• [Task statement] Print nothing except the lines of the listing below from the line with "Where should I click to: Click the first" to the line with "Task: Click the Q1", each exactly as written, both ends included.

• [Data supplied]
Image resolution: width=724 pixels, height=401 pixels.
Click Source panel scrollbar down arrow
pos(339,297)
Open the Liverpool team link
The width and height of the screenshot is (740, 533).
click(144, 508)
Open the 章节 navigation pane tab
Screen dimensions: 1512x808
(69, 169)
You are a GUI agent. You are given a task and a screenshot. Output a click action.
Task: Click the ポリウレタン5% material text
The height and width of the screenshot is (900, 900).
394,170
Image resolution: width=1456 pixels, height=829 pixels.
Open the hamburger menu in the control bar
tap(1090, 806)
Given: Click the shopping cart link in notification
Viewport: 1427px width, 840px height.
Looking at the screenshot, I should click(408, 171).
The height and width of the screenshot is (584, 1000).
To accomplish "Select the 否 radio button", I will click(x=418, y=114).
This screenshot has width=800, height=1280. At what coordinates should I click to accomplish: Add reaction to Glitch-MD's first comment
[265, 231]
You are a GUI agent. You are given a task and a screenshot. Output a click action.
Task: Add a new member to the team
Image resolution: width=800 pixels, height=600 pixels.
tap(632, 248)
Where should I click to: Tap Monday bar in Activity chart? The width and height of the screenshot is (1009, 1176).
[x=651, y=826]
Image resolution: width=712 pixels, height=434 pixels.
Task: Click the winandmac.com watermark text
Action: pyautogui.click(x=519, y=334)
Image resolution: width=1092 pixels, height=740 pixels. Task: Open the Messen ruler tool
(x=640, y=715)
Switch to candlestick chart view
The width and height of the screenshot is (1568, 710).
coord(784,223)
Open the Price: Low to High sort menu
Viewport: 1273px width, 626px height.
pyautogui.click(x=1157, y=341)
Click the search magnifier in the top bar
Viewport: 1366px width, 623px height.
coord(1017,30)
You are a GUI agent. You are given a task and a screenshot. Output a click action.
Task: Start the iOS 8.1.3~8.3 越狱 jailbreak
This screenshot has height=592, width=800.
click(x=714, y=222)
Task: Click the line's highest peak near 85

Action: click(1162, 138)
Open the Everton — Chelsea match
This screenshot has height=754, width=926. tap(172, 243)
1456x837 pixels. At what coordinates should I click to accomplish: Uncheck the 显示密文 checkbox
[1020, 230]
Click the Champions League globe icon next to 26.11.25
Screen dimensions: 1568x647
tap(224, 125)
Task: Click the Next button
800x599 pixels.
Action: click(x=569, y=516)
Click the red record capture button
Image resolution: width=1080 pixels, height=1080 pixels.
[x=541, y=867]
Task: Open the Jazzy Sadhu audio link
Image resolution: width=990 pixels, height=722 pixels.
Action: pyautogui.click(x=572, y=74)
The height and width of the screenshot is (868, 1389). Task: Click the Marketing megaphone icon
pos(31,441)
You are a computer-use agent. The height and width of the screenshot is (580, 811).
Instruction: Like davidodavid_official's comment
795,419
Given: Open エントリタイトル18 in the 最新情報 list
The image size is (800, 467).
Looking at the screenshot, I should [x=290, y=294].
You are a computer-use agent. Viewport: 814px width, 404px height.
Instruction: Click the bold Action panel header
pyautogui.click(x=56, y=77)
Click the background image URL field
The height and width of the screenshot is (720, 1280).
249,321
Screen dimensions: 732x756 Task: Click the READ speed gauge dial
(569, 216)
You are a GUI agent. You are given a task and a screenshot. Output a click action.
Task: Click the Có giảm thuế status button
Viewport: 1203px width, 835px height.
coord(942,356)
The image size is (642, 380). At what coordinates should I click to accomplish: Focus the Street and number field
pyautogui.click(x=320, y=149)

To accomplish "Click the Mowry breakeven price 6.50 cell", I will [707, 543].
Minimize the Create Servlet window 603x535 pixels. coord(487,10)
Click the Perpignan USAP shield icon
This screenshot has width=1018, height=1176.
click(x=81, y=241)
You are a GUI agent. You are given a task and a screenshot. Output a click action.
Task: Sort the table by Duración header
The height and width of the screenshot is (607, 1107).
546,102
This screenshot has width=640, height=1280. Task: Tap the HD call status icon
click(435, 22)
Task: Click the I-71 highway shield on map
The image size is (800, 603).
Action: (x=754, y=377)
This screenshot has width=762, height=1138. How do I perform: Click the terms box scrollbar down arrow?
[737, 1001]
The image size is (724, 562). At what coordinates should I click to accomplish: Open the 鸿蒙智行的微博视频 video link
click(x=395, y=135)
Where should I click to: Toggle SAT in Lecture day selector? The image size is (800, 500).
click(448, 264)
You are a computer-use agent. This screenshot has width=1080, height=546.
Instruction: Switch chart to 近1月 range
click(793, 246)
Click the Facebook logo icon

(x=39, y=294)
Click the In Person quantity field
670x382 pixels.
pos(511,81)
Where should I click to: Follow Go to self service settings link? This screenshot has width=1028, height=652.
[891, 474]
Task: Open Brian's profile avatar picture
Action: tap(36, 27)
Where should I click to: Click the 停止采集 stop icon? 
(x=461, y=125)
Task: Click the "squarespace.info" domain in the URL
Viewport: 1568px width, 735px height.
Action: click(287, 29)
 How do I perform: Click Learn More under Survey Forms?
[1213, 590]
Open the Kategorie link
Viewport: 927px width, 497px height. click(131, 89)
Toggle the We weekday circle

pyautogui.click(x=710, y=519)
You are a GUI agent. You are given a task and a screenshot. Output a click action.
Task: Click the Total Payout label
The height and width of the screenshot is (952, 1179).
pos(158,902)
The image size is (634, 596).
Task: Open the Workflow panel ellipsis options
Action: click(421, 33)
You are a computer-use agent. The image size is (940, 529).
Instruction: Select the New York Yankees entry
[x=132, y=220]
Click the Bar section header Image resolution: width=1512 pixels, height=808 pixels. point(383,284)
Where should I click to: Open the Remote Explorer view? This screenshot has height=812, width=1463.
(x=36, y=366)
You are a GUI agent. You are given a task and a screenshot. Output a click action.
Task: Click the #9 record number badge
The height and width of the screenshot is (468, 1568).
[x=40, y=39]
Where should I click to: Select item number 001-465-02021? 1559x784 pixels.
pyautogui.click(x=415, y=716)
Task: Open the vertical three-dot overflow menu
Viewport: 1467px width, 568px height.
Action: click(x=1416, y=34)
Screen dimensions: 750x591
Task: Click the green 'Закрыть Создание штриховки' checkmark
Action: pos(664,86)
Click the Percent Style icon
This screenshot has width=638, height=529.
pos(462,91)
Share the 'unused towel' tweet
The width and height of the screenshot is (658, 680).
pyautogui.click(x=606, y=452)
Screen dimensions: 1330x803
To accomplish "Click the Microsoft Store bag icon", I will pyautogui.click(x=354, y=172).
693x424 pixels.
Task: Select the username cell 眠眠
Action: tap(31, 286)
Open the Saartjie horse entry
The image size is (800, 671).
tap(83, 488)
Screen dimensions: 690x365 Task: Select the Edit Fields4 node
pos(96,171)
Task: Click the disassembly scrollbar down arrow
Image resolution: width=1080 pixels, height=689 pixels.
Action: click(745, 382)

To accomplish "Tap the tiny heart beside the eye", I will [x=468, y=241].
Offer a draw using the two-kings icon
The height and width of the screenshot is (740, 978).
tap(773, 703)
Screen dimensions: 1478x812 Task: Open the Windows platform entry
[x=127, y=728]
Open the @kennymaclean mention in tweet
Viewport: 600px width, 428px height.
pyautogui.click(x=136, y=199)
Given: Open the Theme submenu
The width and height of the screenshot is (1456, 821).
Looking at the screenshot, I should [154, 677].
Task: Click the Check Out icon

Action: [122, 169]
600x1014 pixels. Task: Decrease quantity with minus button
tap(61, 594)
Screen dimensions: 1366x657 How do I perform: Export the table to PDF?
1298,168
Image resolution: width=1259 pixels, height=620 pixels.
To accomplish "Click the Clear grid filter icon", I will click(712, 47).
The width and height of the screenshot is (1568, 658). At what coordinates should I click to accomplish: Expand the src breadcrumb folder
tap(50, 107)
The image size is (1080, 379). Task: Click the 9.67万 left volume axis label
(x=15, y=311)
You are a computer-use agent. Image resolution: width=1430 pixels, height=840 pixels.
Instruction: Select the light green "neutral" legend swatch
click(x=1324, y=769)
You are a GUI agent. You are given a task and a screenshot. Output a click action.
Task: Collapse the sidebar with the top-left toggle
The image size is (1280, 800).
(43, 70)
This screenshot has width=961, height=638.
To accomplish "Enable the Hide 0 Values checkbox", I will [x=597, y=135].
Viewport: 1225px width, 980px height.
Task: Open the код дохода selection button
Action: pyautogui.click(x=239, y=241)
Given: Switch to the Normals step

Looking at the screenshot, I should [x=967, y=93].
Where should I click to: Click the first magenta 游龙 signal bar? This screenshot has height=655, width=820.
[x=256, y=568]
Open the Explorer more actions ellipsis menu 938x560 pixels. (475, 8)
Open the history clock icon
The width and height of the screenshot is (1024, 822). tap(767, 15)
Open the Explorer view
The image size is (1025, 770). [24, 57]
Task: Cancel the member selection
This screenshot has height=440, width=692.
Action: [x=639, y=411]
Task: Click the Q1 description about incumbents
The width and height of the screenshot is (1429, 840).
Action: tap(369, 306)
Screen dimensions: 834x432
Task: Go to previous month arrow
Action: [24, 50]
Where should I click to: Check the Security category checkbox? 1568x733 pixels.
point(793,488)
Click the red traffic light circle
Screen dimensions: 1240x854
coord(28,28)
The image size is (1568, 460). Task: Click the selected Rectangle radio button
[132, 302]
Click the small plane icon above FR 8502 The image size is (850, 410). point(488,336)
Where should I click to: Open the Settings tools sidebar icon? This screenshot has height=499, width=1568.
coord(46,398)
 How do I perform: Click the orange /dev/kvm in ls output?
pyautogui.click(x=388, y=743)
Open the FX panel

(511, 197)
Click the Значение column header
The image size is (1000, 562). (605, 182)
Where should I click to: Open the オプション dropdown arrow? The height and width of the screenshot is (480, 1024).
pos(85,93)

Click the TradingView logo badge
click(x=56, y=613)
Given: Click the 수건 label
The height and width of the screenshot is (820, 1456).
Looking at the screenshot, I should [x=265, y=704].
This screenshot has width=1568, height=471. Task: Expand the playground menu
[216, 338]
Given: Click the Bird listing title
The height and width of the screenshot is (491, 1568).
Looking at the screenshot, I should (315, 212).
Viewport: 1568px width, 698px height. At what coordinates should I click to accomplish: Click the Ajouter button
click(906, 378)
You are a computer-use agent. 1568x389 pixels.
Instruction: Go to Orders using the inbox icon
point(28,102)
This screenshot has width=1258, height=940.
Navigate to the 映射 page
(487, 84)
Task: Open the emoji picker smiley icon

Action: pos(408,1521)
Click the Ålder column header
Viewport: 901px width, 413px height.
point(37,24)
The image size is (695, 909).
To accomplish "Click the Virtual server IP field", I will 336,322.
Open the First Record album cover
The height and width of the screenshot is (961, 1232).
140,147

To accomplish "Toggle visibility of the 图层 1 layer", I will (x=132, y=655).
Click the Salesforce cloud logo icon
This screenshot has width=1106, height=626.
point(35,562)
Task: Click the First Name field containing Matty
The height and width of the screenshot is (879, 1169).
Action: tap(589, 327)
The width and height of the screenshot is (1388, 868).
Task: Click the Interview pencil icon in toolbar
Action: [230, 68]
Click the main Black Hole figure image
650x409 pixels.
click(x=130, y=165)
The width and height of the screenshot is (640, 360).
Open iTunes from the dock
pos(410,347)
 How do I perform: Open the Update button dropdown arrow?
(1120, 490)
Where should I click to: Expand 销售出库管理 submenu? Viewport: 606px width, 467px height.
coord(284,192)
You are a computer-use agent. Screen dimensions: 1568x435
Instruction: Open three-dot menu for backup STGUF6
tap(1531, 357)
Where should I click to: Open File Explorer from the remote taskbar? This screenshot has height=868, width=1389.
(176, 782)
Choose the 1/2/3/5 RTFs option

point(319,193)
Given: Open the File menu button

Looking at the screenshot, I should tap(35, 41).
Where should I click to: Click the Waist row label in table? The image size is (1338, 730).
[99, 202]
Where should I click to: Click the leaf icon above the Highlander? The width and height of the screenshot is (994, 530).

• [Solved problem]
Where should I click to: Click the first magenta 游龙 signal bar? This screenshot has height=655, width=820.
[x=256, y=568]
Open the Explorer more actions ellipsis menu 938x560 pixels. (475, 8)
Open the history clock icon
The width and height of the screenshot is (1024, 822). tap(767, 15)
Open the Explorer view
The image size is (1025, 770). [24, 57]
Task: Cancel the member selection
This screenshot has height=440, width=692.
Action: [x=639, y=411]
Task: Click the Q1 description about incumbents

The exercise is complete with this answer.